Calling it an “attack” and an example of “nuclear terrorism,” Iranian officials said the incident had not caused any damage, but reports in the Israeli media that followed disputed that.
Citing anonymous sources, various outlets, including the Times of Israel and the Jerusalem Post, claimed the facility sustained “severe” and “extensive” damage as a result of a “cyber-attack.”
While Tehran stopped short of naming the culprit, the Jerusalem Post did not shy away from naming the intelligence service Mossad as being responsible for the attack. A source quoted by the Post specifically claimed that the incident in Natanz – one of the key sites of Iran’s nuclear enrichment program – was “not an accident.” While no evidence has yet been provided, “Western sources” have been cited as confirming Mossad’s role.

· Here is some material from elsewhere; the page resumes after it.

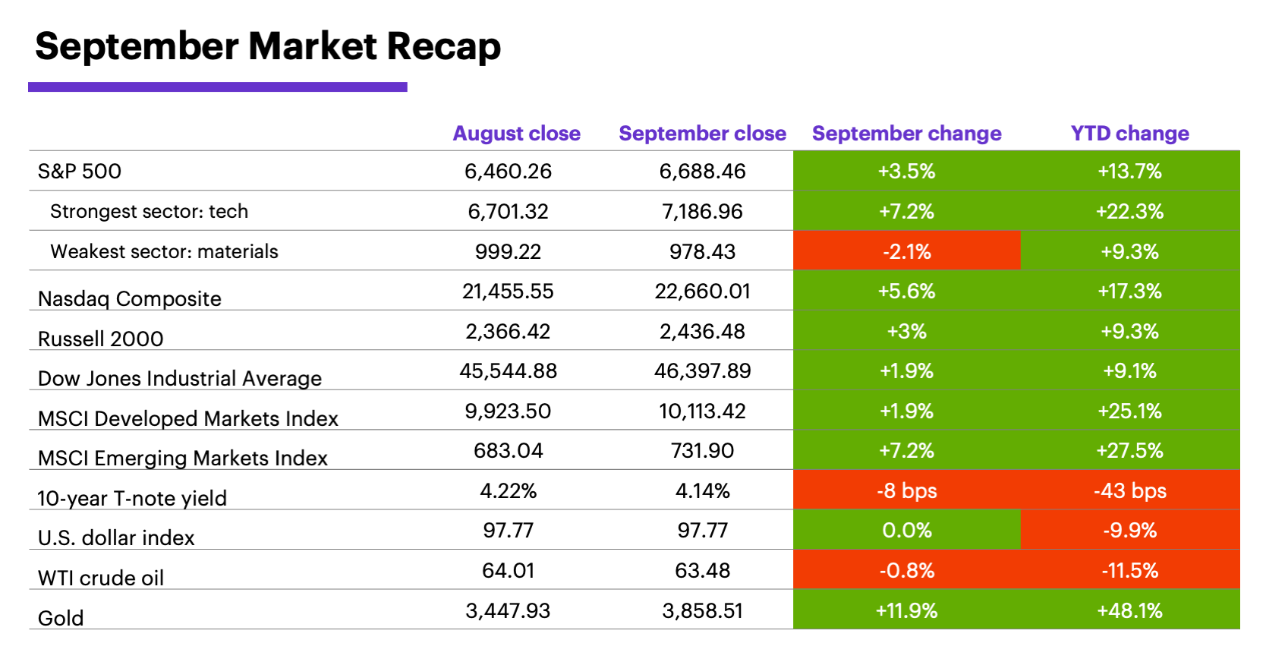Viewport: 1266px width, 662px height.
Task: Select the Dow Jones Industrial Average label
Action: pos(180,378)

The incident at the facility was initially described as an “electricity problem” within the power grid that had caused neither injuries nor any pollution. However, the head of Iran’s Atomic Energy Organization, Ali Akbar Salehi, later described the incident as “nuclear terrorism,” and said Tehran reserved the right to respond and take action against those responsible.

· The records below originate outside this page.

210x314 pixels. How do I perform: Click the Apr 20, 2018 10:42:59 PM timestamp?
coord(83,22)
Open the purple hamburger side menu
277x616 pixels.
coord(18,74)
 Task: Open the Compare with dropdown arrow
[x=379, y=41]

Israeli officials have not made any public comments on the incident thus far. The media have been quick to interpret statements made on Sunday by both Prime Minister Benjamin Netanyahu and the Israeli Defense Force (IDF) chief of staff as a nod to Tel Aviv’s alleged involvement.
“The battle against Iran and its proxies, and against Iranian armament, is a giant task,” Netanyahu said, in what the Jerusalem Post described as a “hint” at the possibility of Mossad’s involvement. “The situation that exists today is not necessarily the one that will exist tomorrow,” he added.

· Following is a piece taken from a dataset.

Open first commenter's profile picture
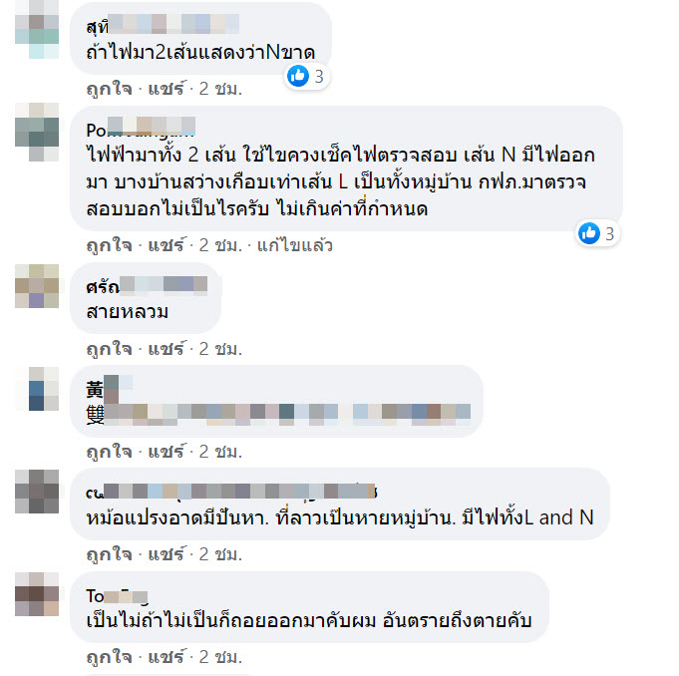679x676 pixels. 37,30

The words of IDF Chief of Staff Lieutenant-General Aviv Kochavi were summed up by the Post, in turn, as “a rare strong hint pointing to Israeli involvement.”
“The IDF’s actions throughout the Middle East are not hidden from our enemies’ vision. [They] are observing us, seeing our capabilities, and carefully considering their next steps,” Kochavi said.
Iran has said only that the causes of the incident are “under investigation” and has made very few details public. The incident took place just a day after Iranian President Hassan Rouhani announced that his nation had begun using new centrifuges to enrich uranium at the Natanz site.
The developments come as the 2015 Iranian nuclear deal – also known as the Joint Comprehensive Plan of Action – hangs in the balance. In exchange for the lifting of international sanctions, the agreement imposed serious limitations on Iran’s nuclear program, including a cap on uranium purity and the amount Tehran could produce and store.
Iran started stepping away from its commitments to the deal in 2018, after the US unilaterally withdrew from the treaty under former president Donald Trump, whose administration instead launched a “maximum pressure” sanctions campaign.
On President Joe Biden’s watch, Washington and Tehran have in recent months restarted talks on the agreement, although they have negotiated only indirectly. A round of negotiations in Vienna earlier in April resulted in no major breakthrough.